The first step should thus be creating a pan-European agora combining instruments and institutions that would help develop highly engaged European political society. Its emergence is necessary if in the future we intend to even consider bringing about closer federalization of the EU member states.
Citizens must be emotionally engaged in the political life on the European level. But how are we to achieve this goal?
President of Europe
I believe that there is one relatively simple and natural solution that would kick off other mechanisms. What we need is a President of the European Union elected democratically by all European citizens by means of a general election.
There is nothing more engaging than actively electing the head of a common Europe. This change would be a symbolic gesture of great importance – just like in the case of the Queen for the British Commonwealth or a President for the United States.

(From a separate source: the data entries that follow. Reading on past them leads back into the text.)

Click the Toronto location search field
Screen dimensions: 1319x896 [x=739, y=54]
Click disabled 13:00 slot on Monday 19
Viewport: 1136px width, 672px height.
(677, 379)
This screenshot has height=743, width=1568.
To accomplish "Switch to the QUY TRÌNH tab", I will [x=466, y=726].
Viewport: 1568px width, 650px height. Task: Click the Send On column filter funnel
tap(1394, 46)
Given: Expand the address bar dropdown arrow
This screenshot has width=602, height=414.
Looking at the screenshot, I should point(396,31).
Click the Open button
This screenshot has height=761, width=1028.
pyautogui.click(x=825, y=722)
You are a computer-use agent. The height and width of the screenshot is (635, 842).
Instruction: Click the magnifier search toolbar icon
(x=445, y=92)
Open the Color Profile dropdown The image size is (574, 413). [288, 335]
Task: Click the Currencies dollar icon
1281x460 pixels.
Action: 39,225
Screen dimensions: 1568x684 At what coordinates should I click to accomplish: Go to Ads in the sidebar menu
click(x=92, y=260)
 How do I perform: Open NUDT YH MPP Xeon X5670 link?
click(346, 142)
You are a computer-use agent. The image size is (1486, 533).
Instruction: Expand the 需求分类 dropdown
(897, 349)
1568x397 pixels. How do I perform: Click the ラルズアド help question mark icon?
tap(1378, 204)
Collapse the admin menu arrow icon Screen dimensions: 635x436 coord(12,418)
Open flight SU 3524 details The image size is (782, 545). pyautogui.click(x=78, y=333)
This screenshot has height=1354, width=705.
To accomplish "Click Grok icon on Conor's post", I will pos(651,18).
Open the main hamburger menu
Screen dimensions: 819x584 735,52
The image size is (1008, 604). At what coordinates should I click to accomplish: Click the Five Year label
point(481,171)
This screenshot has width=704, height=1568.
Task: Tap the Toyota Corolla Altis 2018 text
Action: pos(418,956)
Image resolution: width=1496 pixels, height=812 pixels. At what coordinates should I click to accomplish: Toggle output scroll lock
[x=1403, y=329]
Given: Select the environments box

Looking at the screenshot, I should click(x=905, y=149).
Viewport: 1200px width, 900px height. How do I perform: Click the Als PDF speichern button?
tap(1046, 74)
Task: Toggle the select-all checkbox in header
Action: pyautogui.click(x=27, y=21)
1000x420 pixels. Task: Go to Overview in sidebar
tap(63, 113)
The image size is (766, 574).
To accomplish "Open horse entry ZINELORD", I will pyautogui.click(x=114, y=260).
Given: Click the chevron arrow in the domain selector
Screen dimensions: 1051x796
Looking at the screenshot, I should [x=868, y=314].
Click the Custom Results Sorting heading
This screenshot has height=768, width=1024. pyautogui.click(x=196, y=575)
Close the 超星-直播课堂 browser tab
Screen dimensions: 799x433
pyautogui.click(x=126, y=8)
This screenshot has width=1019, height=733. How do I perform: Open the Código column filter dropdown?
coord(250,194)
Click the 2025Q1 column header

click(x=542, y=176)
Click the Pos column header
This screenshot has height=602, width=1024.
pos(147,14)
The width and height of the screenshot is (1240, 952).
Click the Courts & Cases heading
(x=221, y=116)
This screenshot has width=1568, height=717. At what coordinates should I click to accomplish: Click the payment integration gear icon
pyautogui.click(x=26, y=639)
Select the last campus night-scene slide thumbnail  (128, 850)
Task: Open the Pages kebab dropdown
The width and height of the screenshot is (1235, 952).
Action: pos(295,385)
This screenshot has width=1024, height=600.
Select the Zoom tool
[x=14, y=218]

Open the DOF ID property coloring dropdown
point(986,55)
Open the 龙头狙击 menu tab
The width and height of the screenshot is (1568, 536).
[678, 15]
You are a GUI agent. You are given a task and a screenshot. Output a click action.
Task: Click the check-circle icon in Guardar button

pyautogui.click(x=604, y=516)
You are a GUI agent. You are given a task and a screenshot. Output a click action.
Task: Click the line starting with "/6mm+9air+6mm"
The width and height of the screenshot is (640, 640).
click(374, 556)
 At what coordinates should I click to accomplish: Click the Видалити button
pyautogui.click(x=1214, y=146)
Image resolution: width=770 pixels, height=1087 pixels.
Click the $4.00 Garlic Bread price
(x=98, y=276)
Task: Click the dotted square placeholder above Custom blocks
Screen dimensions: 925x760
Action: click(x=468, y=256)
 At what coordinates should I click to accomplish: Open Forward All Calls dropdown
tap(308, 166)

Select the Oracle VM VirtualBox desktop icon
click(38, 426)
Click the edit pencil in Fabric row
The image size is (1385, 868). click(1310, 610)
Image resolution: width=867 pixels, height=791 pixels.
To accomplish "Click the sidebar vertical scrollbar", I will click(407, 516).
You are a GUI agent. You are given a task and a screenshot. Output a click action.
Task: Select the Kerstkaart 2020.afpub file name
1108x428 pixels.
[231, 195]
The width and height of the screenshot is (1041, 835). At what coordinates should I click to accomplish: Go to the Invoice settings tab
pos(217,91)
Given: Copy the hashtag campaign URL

At the same time, the President of Europe doesn’t necessarily need to have assigned any new competences apart from these of the President of European Council (now elected by governments of all member states)as serving as a representative and a negotiator would be truly sufficient.
We need a President of Europe to be the symbol, electing whom by all citizens of the EU member states would contribute to building European identity and being directly involved in European matters.
People have a tendency to identify with their leader – with a concrete person, not with an institution. Retaining a limited scope of the president’s competences would ensure that this change would not be actively opposed by the political elites because as a result of this reform none of their current privileges or real power would be taken away from them.
New European Dynamics
A reform of this kind would stimulate a completely new social and political dynamics. I am convinced that should such a pan-European election be introduced, national media would simply have to devote more time and space to European issues. New pan-European media outlets might also emerge.
In a dozen years or so, this new social dynamics might help introduce the next steps leading to a real federalization of Europe (also in terms of its hard competencies and the scope of its power).
Pressure from the society may be a decisive factor in this regard. However, the most important aspect of this change will manifest itself in the minds of citizens, who would have their own contribution to creating closer links between individual Europeans, as well as European community and identity.
In light of the growing power of new world leaders (such as China, Brazil, India, or even Nigeria) and of the old ones (such as the United States and Russia), neither Europe nor individual member states can afford becoming divided and ravaged by internal conflicts.
Either Europe will become united, or it will end up a completely marginalized peninsula that would eventually serve as a vassal of the global hegemons. Hegemons who often cultivate values that are very different from the liberal ideas of the contemporary Europe as well as from its Christian roots – which are typically emphasized by the opponents of the EU.
Only a liberal and united Europe may safeguard liberties for Christians – a dismembered continent ruled by foreign powers might not offer them this opportunity. The federalization of Europe should, therefore, be a common goal for both liberals/progressives and Christian democrats/conservatives.
This is why the time has come to launch a new symbol and say in one voice: We, the citizens of Europe, demand the right to elect the President of the European Union.